We have a service contract on our heating and cooling system in hopes of keeping the beast happy and purring along for as long as she’ll pump the desired result. Last year one one of the semi-annual visits was called in early on account of she flat quit working. She was still breathing but the circulation was of rather ambient temperature and down south that doesn’t cut it in August (or even May for that matter). A circuit board fried.
HIM: “You know that unit’s about 9 years old, only a 10 SEER rating… might be time… we’ve got a special deal…”
The look in my eye stopped him but only for a minute. He regrouped and made another run at it.
HIM: “Ruud quit making that unit a while back…”
ME: “Rheem bought Ruud, or the other way around, and they’re all made by Trane or somebody else. Somebody has that board. Find the part and patch ‘er up.”
HIM: “Just hate to see you throwing good money after bad. It might quit again next month.”
ME: “Get that part before my wife melts!”
Fast forward six months to the winter check up and all is well. Still ticking.
Now we reach the spring check up and all that’s missing is the girl in high heels walking around the ring holding up the big card with “Round 2” on it.
HIM: (different HIM this time) “Both coils, air handler and outside unit, were filthy. (Clean ’em, that’s why you’re here.) Caused a high pressure condition that probably resulted in your freon leak. (Damn…$$$$) Should be at about 70psi and you’re down to 35psi… surprised it hasn’t frozen up on you. (Good thing you’re here.) We could replace the coil if we can find one… no 10 SEER stuff available anymore so we’d have to adapt a 13 SEER coil which would require a high start [thingy] out on the compressor. Or… (wait for it, you know it’s coming) we could look at replacing the whole system but (there’s more?) that 3 ton system is really not large enough for the square footage you have. And your duct work might not be large enough to handle a higher capacity system…
ME: “Whoa there big guy. You’re talking about ripping out sheet rock to get to duct work!?!”
HIM: “I’m sure you want it done right.”
ME: “Where’s the builder that threw this shack up? Where’s that county building inspector that passed a 3 ton system for servicing 2400 square feet?… You know this means I’ll be calling your competition for a second opinion?”
HIM: “Yessir…”
ME: “Call me with a price when you find a coil.”
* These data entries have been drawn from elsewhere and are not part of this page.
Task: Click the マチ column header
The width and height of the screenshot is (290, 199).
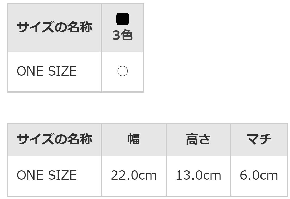Action: (259, 139)
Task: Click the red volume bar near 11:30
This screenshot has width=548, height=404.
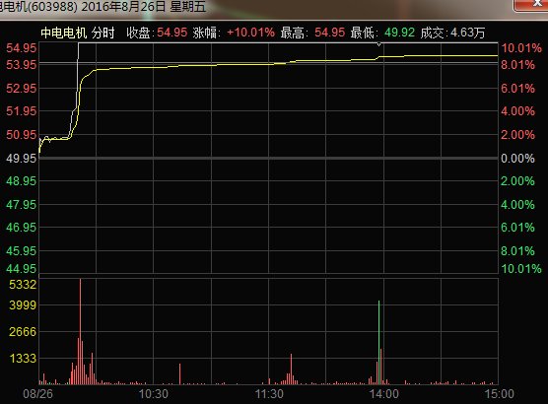Action: pos(291,370)
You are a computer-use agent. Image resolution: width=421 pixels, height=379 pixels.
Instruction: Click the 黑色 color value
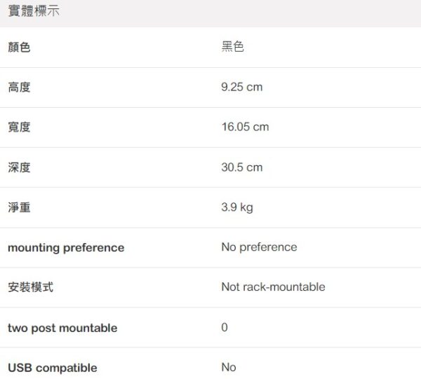pos(232,48)
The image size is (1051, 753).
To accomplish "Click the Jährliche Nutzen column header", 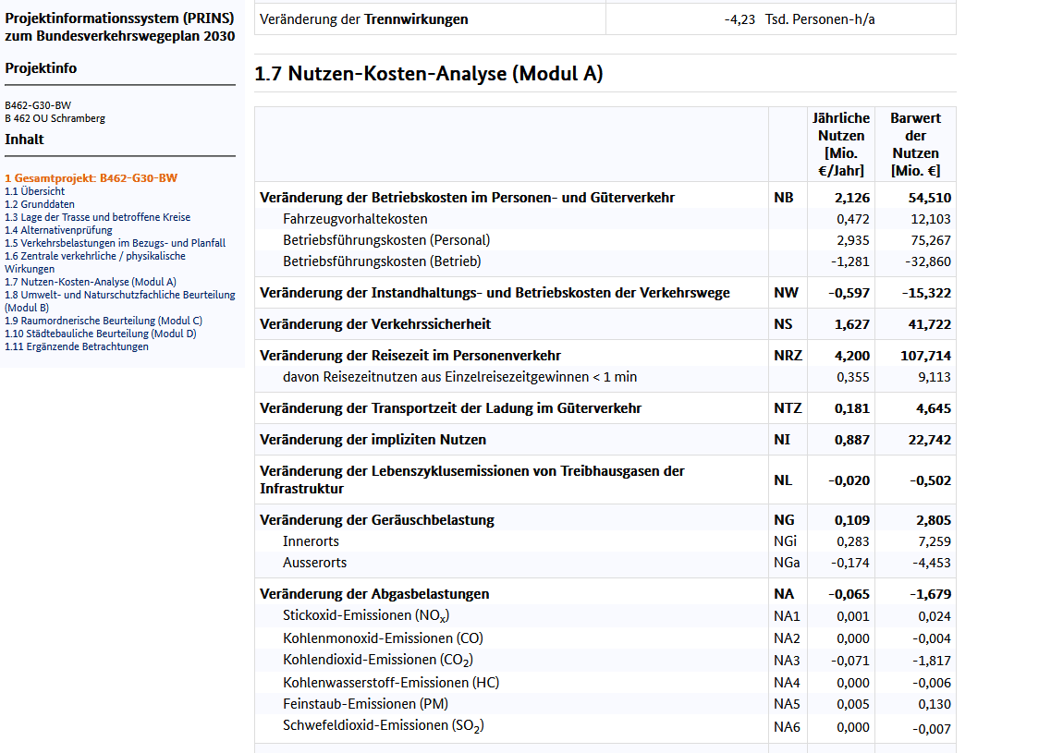I will coord(840,144).

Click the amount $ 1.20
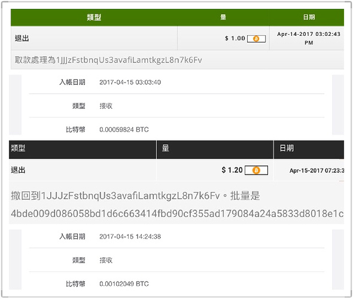(x=232, y=170)
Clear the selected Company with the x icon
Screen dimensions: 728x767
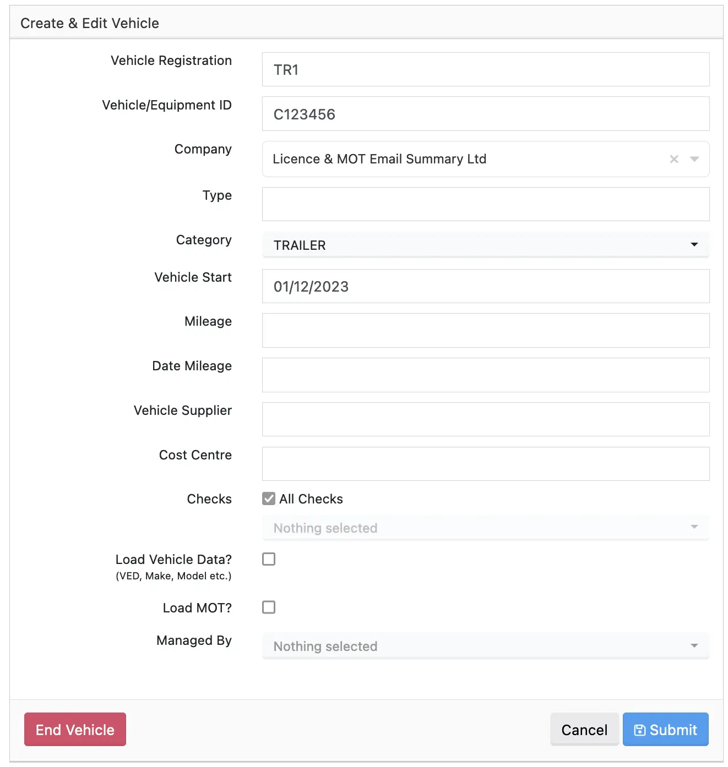point(673,159)
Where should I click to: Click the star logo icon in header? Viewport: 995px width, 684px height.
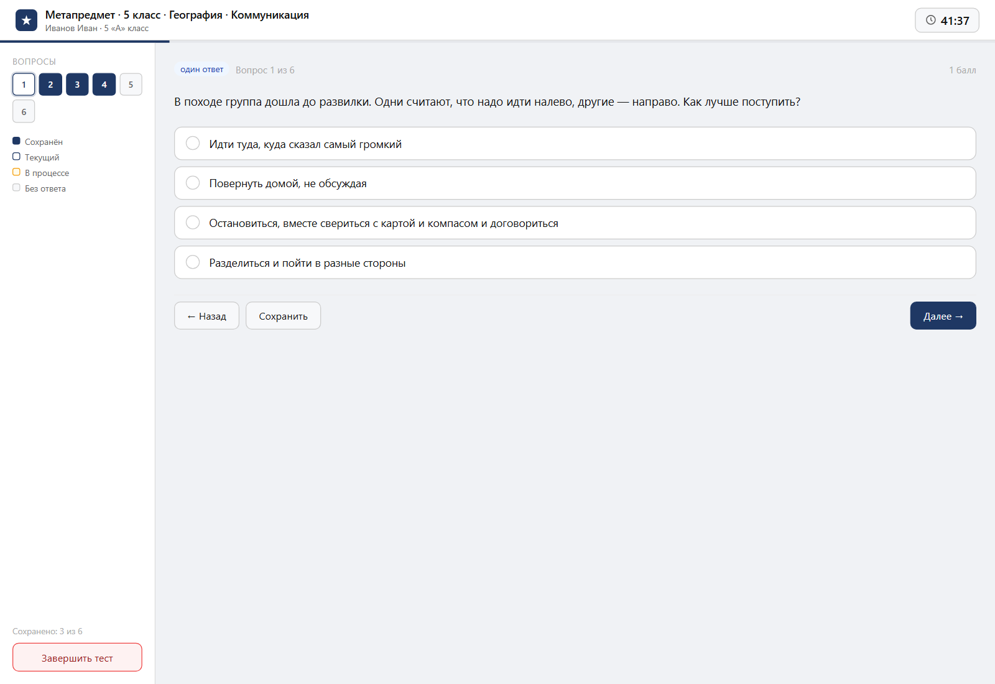click(26, 21)
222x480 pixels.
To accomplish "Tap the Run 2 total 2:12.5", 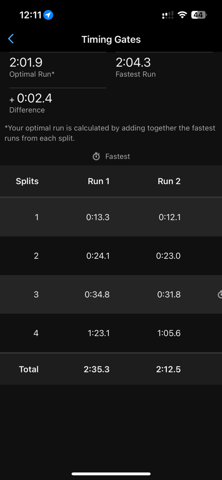I will (168, 369).

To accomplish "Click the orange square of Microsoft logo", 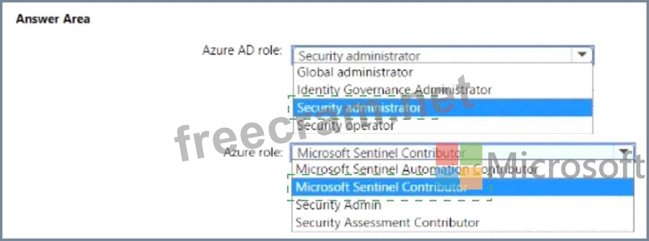I will coord(471,179).
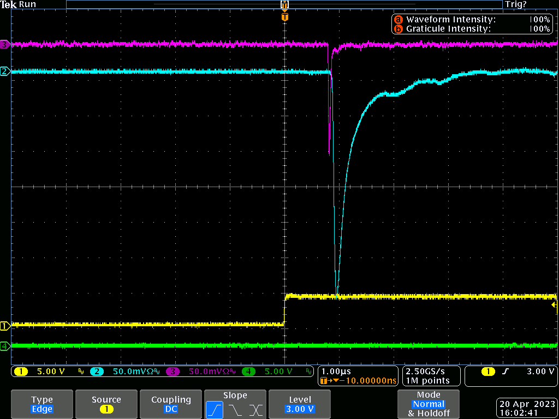
Task: Click channel 3 magenta ground marker
Action: [5, 45]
Evil I tell you, evil. All for a little leaking joint where a copper tube meets another copper tube. Somebody with HVAC knowledge tell me why we can’t evacuate the remaining freon, braze the joint, and fill ‘er back up? That little ol’ 3 ton 10 SEER unit will flat freeze us out of here when she’s feeling right. Now I know that a higher SEER rating will save me some green on the old power bill but I’m not real hot (yet) on spending several couple thousand now to recover it at a rate of $50 per month. Not until the old girl is truly terminal.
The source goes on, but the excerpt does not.